4.      Is the firm staffed appropriately to support its client base?

·         What is staff size relative to client base?

·         What are the experience/credentials of staff members?

·         What is the role and availability of each staff member in supporting you as a client?

Think about the likelihood of them maintaining the level of personal service you desire.

 

5.      Do they provide ongoing investment management service under a “discretionary” account management model, or “non-discretionary” advice and/or transactional services?

·         Discretionary managers have responsibility for staying on top of your investment accounts, while non-discretionary advisors check in periodically and need your approval for any transactions.

·         Do you want a professional to manage day-to-day investment decisions, or do you prefer (and are you equipped) to maintain that responsibility yourself?

Think about what role YOU want – and how much personal interest, time and experience you can contribute – in managing your investments.

 

6.      What fees will you pay; how is the advisor compensated?

·         Will you pay a fixed annual percentage of assets under management?  Is this the only fee you will pay?

·         Will you pay commissions for trading in your account?  What are they?

·         Does the advisor receive any compensation from third parties for selling their products?

·         What are typical expenses within investments used by the advisor (mutual funds, annuities, etc.)?

·         What does the advisor charge for financial plans and other projects?

Think about which model gives you the greatest value, and gives the advisor the most incentive to work in your best interest.

 

7.      What is the firm’s approach to the service of investing clients’ money?

·         Do they focus on broad asset allocation or specialize in certain investment class(es)?  How will your portfolio be spread over various types of investments?  Will it be relatively diversified or concentrated?

·         What is their flexibility to accommodate various risk/return profiles among their client base?

·         How individualized is each client’s portfolio?

·         What investment vehicles do they use:  Mutual funds, exchange traded funds, individual securities, separate accounts?

·         What is their investment selection criteria and process?

·         Do they adhere to a specific investment philosophy (for example, value vs. growth orientation; fundamental vs. technical analysis)?

·         How much emphasis do they place on minimizing fees and tax consequences related to trading in your account?

·         Are they adequately staffed to handle both internal portfolio management processes and client care?

·         How do they report performance of your portfolio?  What benchmarks do they use for comparison purposes?
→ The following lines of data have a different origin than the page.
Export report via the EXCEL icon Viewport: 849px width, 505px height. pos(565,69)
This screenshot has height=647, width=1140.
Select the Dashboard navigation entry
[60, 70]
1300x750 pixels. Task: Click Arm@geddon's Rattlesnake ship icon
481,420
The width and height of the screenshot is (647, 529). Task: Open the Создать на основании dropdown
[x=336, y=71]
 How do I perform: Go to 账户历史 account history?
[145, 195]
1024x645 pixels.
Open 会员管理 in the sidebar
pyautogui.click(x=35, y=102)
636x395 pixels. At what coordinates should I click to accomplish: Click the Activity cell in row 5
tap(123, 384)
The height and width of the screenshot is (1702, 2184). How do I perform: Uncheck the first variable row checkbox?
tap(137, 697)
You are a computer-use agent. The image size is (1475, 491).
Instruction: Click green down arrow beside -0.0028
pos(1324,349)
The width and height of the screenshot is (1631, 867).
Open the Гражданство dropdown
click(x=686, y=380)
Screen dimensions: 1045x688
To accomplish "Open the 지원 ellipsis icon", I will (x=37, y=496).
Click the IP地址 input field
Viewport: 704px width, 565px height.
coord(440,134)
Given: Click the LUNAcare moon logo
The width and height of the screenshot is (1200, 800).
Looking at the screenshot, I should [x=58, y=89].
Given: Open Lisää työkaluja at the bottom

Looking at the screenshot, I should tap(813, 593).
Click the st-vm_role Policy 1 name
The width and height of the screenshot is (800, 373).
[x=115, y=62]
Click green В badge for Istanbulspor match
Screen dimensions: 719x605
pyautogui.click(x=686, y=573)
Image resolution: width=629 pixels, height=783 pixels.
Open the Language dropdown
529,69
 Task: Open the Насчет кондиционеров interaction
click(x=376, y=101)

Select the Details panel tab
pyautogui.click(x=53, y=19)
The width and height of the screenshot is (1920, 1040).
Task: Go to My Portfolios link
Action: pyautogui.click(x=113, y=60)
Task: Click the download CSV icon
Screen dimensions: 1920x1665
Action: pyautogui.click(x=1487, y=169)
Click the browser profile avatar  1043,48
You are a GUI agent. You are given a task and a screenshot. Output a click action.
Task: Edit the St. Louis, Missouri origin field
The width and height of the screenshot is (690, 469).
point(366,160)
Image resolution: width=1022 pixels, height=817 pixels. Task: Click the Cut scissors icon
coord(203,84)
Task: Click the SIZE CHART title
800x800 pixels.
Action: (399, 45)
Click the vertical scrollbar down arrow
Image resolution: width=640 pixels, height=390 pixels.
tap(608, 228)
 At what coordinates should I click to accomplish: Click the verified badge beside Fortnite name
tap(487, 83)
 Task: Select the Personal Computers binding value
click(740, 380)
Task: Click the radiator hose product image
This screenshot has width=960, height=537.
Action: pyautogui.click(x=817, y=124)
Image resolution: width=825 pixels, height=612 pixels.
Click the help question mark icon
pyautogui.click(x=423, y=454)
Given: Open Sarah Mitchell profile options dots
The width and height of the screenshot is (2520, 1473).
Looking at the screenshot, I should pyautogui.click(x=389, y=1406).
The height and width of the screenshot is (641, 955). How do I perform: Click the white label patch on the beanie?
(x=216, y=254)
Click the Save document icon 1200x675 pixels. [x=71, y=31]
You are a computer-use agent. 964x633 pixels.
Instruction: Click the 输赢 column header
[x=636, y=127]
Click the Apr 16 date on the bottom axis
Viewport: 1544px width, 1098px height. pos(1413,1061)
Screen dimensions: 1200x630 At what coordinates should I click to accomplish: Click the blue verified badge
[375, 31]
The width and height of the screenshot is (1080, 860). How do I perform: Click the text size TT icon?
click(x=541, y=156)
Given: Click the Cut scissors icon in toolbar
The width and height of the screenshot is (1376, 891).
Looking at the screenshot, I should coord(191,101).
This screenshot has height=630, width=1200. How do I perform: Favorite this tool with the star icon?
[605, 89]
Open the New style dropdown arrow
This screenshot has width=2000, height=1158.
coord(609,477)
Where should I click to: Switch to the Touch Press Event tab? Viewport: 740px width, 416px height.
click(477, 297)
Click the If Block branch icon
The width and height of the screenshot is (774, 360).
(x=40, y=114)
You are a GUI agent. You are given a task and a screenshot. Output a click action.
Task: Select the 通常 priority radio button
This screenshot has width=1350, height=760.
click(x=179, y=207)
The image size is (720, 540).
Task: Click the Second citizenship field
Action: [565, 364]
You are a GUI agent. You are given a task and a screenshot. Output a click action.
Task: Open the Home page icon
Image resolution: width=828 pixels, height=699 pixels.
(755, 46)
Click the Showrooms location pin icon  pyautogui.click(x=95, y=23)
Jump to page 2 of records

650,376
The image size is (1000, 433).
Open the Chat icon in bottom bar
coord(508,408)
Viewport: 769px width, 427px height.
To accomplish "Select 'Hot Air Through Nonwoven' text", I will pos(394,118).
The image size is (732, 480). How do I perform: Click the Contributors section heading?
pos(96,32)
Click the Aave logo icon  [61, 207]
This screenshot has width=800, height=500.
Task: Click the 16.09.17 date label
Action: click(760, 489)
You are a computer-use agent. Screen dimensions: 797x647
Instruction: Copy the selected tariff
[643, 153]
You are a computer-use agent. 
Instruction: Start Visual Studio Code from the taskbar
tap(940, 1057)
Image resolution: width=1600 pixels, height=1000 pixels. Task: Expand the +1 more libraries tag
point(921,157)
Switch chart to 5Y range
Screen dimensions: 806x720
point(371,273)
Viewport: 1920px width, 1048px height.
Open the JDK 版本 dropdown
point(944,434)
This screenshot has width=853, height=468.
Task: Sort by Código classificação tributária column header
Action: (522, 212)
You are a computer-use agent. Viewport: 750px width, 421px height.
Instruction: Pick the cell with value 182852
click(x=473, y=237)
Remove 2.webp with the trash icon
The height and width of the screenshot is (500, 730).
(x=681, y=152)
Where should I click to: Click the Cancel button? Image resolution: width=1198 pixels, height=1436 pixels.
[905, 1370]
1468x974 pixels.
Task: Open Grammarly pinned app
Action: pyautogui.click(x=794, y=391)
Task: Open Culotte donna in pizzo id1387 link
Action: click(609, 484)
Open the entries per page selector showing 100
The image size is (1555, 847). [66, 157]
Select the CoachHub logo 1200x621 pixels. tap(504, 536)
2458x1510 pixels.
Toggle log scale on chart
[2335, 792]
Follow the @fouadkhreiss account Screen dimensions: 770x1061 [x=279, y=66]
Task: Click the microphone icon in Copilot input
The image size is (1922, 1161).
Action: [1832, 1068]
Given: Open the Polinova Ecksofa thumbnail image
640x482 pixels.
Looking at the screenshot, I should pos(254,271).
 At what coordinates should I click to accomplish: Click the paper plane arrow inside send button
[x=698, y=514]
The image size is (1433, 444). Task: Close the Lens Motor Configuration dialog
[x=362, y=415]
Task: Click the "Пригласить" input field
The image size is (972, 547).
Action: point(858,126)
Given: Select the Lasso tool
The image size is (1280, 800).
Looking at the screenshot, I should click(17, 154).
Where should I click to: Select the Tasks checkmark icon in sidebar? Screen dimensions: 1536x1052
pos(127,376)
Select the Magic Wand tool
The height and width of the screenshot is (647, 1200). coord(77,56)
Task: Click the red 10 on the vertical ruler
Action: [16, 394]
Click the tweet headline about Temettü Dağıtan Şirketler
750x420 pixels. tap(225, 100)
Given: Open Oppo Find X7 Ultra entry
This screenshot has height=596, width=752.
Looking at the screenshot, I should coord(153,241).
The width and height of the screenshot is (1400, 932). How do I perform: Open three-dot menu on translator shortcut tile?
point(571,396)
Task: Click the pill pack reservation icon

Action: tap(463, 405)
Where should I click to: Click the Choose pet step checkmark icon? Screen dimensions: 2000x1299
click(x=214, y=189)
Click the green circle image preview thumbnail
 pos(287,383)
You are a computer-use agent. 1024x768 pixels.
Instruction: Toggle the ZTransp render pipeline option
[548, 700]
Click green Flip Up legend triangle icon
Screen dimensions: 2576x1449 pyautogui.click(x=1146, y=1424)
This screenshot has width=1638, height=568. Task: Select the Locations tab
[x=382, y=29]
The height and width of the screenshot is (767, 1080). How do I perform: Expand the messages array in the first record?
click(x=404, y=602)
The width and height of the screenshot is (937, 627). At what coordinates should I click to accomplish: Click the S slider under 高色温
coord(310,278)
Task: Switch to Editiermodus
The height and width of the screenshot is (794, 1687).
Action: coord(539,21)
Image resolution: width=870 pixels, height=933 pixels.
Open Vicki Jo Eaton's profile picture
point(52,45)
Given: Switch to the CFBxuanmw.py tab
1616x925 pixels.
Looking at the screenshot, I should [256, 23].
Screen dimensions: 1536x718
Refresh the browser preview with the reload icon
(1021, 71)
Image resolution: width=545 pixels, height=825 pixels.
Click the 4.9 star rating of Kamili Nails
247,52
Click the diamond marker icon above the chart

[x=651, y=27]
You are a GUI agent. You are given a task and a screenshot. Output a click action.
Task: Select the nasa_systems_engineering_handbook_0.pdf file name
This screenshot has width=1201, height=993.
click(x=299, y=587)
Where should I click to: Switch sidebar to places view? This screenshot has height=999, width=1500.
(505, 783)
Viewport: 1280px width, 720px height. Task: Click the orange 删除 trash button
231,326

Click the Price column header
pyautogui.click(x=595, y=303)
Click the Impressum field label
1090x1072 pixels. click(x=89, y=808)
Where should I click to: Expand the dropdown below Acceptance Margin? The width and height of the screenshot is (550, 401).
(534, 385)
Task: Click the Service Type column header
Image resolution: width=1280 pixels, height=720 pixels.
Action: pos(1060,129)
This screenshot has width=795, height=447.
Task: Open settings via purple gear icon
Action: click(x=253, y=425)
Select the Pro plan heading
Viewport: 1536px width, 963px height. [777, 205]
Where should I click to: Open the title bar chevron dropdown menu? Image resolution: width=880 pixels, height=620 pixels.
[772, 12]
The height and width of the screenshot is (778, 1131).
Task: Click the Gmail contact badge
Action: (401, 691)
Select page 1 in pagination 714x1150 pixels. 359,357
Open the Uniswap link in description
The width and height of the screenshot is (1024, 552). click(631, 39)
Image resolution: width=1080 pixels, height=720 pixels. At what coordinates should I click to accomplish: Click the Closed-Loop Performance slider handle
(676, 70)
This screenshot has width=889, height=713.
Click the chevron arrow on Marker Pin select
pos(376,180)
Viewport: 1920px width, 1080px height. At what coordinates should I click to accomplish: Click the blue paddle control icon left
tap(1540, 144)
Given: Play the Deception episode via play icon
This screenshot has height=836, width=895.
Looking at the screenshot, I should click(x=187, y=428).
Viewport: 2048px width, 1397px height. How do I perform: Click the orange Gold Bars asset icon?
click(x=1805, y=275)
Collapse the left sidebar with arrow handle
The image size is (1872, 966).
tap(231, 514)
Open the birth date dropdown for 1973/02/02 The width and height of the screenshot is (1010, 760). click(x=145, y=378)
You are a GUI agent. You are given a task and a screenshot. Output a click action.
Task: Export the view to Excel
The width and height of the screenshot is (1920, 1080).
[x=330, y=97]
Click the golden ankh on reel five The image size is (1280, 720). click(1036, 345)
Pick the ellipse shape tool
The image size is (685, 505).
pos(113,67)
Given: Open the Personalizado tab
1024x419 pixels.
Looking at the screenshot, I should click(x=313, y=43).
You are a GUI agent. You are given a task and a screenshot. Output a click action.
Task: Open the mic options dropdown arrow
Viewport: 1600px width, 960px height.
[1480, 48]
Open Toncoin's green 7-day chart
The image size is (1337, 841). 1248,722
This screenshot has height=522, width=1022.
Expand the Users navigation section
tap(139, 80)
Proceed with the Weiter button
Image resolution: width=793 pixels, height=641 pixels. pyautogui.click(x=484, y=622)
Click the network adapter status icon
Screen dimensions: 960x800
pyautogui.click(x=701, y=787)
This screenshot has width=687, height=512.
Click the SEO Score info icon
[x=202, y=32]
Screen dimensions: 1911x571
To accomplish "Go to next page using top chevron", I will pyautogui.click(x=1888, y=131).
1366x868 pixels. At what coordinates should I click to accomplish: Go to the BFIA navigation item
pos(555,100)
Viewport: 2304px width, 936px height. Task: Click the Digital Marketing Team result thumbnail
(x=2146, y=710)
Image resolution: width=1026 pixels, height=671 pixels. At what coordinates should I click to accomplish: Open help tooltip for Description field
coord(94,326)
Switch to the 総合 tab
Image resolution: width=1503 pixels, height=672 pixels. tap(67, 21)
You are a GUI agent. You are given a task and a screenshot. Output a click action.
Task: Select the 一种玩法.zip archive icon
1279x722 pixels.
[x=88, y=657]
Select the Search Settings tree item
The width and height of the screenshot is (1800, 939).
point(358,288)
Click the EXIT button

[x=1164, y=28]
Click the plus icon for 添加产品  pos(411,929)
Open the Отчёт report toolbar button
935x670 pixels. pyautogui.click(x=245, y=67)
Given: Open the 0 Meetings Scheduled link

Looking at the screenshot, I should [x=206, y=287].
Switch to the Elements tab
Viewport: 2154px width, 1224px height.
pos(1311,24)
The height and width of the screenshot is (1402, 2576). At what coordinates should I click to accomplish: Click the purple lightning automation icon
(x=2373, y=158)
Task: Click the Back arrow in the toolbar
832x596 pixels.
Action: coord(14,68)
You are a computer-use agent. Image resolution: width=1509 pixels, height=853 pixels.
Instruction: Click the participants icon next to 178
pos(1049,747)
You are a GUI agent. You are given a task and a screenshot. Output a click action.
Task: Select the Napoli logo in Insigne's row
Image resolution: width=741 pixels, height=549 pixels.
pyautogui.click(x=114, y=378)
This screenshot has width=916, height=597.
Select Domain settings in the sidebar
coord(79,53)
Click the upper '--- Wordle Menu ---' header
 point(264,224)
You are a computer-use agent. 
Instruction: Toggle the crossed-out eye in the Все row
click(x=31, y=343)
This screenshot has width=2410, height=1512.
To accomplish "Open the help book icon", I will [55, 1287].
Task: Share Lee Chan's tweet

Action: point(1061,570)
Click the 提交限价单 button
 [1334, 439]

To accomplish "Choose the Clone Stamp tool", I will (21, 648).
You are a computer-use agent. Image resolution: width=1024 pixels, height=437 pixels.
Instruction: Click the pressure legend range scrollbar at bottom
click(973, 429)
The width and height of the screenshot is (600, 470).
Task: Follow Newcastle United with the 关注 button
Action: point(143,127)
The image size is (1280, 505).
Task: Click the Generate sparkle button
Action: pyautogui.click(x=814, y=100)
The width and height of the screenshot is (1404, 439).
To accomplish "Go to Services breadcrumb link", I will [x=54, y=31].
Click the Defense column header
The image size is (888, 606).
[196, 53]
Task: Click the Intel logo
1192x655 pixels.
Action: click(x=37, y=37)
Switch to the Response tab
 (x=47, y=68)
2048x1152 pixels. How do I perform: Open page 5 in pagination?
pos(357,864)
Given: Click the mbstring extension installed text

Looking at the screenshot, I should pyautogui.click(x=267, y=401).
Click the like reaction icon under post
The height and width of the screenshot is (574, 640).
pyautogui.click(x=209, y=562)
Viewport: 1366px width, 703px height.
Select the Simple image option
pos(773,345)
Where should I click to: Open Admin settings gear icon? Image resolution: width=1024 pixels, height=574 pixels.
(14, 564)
Think about the level of risk you are willing to accept, your time horizons and your cash flow needs; as well as how the investment management component fits into the overall service package. 

 

Note that “return on investment” is not listed as a selection factor.  While it is reasonable to review historical performance data, there are few statements that are both truer and more frequently ignored than “Past performance is no guarantee of future results.”  All advisors attempt to achieve competitive returns for their clients, but it is the one aspect of service they control the least.  When looking at historical data, consider the numbers in relation to market benchmarks, more as an indicator of consistency and risk-related variability than the rare ability to consistently generate superior returns.  Use the factors listed above to make your own judgment about the likelihood that the advisor will produce reasonable returns consistent with your risk tolerance.

 

Finally, consider intangible factors such as rapport with the advisor, perception of trust, personal empathy, etc.  After all, you are entering into what may become a life-long relationship!